Data excerpts:

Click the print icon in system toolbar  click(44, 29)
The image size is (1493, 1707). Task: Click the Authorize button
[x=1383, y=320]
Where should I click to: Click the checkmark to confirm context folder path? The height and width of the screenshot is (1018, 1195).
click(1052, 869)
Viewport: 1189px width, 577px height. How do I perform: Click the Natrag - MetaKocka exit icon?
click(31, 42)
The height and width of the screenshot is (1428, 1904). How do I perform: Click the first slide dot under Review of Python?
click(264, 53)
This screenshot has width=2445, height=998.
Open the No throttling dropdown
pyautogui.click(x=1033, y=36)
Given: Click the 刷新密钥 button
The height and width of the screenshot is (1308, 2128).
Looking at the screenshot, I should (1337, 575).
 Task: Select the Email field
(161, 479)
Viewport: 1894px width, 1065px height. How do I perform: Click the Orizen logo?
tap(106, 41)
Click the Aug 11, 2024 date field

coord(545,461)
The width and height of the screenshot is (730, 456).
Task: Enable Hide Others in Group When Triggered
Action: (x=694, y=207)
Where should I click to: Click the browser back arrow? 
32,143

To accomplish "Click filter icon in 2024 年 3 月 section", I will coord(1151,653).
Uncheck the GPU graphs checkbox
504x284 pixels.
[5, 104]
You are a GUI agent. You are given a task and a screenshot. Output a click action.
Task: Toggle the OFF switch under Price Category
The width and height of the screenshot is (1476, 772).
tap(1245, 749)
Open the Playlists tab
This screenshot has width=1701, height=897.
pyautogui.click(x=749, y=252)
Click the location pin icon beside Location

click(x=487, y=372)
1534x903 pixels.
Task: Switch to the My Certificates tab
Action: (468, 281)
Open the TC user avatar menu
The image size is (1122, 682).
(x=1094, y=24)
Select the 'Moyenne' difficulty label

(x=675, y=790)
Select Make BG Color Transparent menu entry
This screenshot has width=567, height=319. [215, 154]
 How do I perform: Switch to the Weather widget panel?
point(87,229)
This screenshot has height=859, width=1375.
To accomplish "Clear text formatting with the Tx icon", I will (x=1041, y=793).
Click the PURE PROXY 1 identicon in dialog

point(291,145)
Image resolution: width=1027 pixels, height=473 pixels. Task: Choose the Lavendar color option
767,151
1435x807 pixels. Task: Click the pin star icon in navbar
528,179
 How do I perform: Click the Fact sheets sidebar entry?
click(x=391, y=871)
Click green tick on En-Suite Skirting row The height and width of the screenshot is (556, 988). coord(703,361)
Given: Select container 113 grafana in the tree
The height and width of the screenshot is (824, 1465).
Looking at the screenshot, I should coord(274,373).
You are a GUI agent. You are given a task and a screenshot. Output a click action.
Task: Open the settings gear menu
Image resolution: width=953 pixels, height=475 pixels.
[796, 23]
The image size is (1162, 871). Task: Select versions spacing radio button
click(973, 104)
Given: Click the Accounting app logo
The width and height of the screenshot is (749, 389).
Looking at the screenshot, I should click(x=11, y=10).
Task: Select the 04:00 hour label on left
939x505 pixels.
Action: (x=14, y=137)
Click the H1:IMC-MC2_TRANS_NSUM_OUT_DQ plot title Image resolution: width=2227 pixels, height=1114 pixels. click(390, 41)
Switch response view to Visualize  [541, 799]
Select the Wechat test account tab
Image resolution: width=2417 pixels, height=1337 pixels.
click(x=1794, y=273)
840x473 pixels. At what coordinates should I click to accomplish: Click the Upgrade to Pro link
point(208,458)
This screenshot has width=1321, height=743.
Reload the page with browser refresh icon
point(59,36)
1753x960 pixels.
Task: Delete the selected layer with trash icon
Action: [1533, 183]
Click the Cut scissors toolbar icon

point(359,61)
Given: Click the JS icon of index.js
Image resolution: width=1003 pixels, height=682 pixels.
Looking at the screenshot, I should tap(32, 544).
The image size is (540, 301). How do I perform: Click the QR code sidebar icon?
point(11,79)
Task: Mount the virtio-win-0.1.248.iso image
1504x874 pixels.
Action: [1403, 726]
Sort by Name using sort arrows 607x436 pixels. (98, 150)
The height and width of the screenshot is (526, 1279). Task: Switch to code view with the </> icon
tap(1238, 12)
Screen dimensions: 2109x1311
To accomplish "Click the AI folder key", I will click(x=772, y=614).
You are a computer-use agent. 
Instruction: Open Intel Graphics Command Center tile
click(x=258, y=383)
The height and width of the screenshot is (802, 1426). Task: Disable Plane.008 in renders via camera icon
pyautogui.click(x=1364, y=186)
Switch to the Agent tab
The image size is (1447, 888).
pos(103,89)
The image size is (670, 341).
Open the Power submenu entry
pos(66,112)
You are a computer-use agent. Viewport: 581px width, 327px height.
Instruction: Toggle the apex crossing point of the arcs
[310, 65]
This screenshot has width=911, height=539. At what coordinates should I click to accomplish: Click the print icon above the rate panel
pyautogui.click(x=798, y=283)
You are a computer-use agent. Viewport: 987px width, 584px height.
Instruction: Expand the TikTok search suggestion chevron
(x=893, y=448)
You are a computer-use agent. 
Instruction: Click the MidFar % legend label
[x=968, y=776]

Problem to solve
Check each line of the data above, and please copy the ones in which the string "computer" occurs.

Written response
You are a computer-use agent. 
You are a computer-use agent. Viewport: 581px width, 327px height.
You are a computer-use agent. Viewport: 987px width, 584px height.
You are a computer-use agent. 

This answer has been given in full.